*Fragmento de texto*
+++

Mi madre se quedó viuda el veintinueve de mayo de mil novecientos noventa y cinco con cuarenta y cinco años. Mi madre se quedó viuda con cuatro hijos menores de edad a los que alimentar y consolar, ya que también se habían quedado huérfanos de padre. Lloró mucho mi madre. Lloró por la muerte de mi padre y también un poco por lo que había muerto en ella con la partida de él. Mi madre se quedó huérfana de madre (de padre hacía ya mucho que se había quedado) el cuatro de julio de mil novecientos noventa y seis. Lloró mucho también, pero no en exceso porque cuatro hijos se habían quedado sin su abuela y debía consolarlos.

La abuela con la que pasábamos los veranos y las navidades. La abuela del arroz con leche, la de los chistes verdes y la del telediario a las dos en la Primera. Ahora, con el paso del tiempo, tengo la sensación de que mi madre siempre ha tenido que llorar a medias para permitir que los demás lloren del todo. Mi madre, además, era muy mandona. No quería que hiciéramos esto, no queríamos que fuéramos lo otro, todo aquello que se escapara a su control, en resumen; porque, claro, el mundo es muy oscuro, las amistades son muy peligrosas y las decisiones en la juventud son tan inadecuadas como resbaladizas y ella quería que fuéramos gente de bien. He de decir que mis hermanos y yo fuimos un poco ingratos, tanto con su angustia como con nuestro anhelo de libertad.

+++

*Datos mostrados*
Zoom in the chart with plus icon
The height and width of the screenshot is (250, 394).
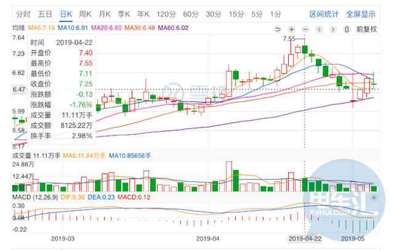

+++

*Tareas*
1. Contesta estas preguntas según el texto sobre la madre:
(a) ¿En qué fecha se quedó viuda la madre?
(b) ¿Cuántos hijos menores de edad tenía entonces?
(c) ¿Con quién pasaban los veranos y las navidades?
2. Reproduce sin cambios el pasaje del texto sobre la madre que comienza en las palabras "La abuela con" y termina después de "anhelo de libertad.".
3. En el texto sobre la madre, ¿qué tres cosas acompañan a la abuela en la oración que empieza "La abuela del arroz con leche"?
Responde basándote solo en el texto sobre la madre.

*Respuestas esperadas*
1.
(a) El veintinueve de mayo de mil novecientos noventa y cinco.
(b) Cuatro.
(c) Con la abuela.

2.
La abuela con la que pasábamos los veranos y las navidades. La abuela del arroz con leche, la de los chistes verdes y la del telediario a las dos en la Primera. Ahora, con el paso del tiempo, tengo la sensación de que mi madre siempre ha tenido que llorar a medias para permitir que los demás lloren del todo. Mi madre, además, era muy mandona. No quería que hiciéramos esto, no queríamos que fuéramos lo otro, todo aquello que se escapara a su control, en resumen; porque, claro, el mundo es muy oscuro, las amistades son muy peligrosas y las decisiones en la juventud son tan inadecuadas como resbaladizas y ella quería que fuéramos gente de bien. He de decir que mis hermanos y yo fuimos un poco ingratos, tanto con su angustia como con nuestro anhelo de libertad.

3.
- El arroz con leche
- Los chistes verdes
- El telediario a las dos en la Primera